Нашего комиссара отправили, по словам Яши Гибеля, в Москву самолетом. Сопровождать его вызвалась Галя Мельникова, наша санитарка.

Кукушкин исчез. Он мог делиться своей радостью, но не умел делиться своим горем. Он не писал мне, — значит, у него было свое горе. Я попробовал его разыскать, но напрасно. Тетя Поля ответила мне, что он заехал к ней на недельку, спросил о Тоне, помог тете Поле вскопать огород и уехал искать свое место.

С Кукушкиным опять что-то произошло.


Я не люблю сидеть на месте. Ветер странствий тянул меня из города в город. Я видел новые города и обожженную землю, на которой колосилось молодое жито. Я видел слезы вдов и невест, вечную печаль напрасного ожидания. И я залезал на свою вышку и рассказывал о победе жизни. Мне только житья не давала колючая проволока. Ее было слишком много, и ее шипы кровянили мою душу.


Из Москвы до Ростова-на-Дону, от легких причалов Химкинского порта, отчаливал флагман речного флота.
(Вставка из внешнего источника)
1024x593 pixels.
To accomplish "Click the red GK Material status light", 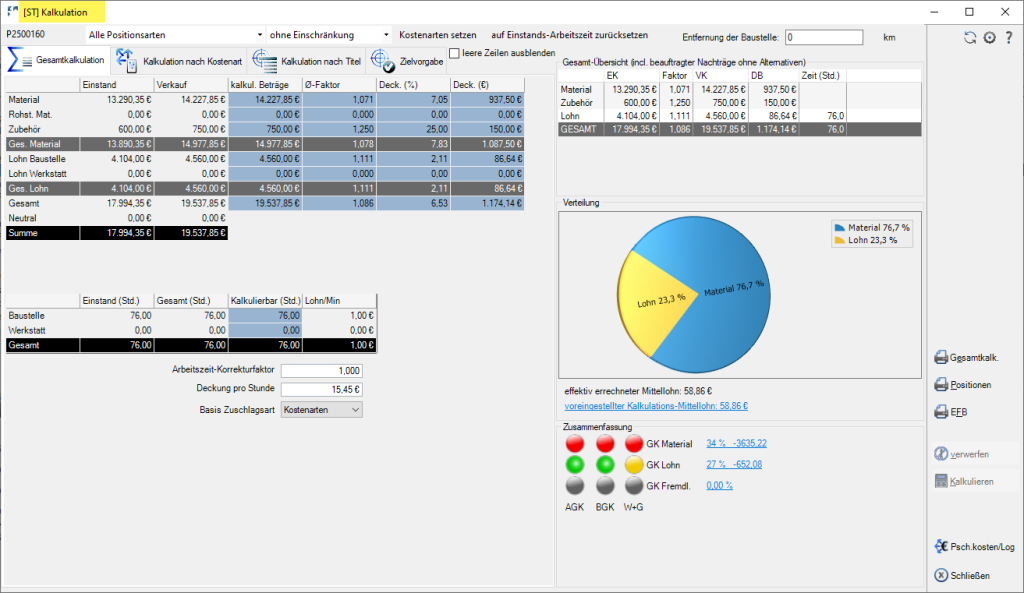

Стояло ясное июньское утро. Флагман шел на открытие Волго-Донского канала. Нас была целая бригада. Нам предстояло по пути рассказывать о всенародном празднике.

Мы не жалели усилий. Мы распелись перед микрофоном, как соловьи. И наши голоса не умолкали в эфире с утра до вечера. Мы шли через всю Россию, по матушке-Волге. И души наши пели от радости, и солнце улыбалось всю дорогу.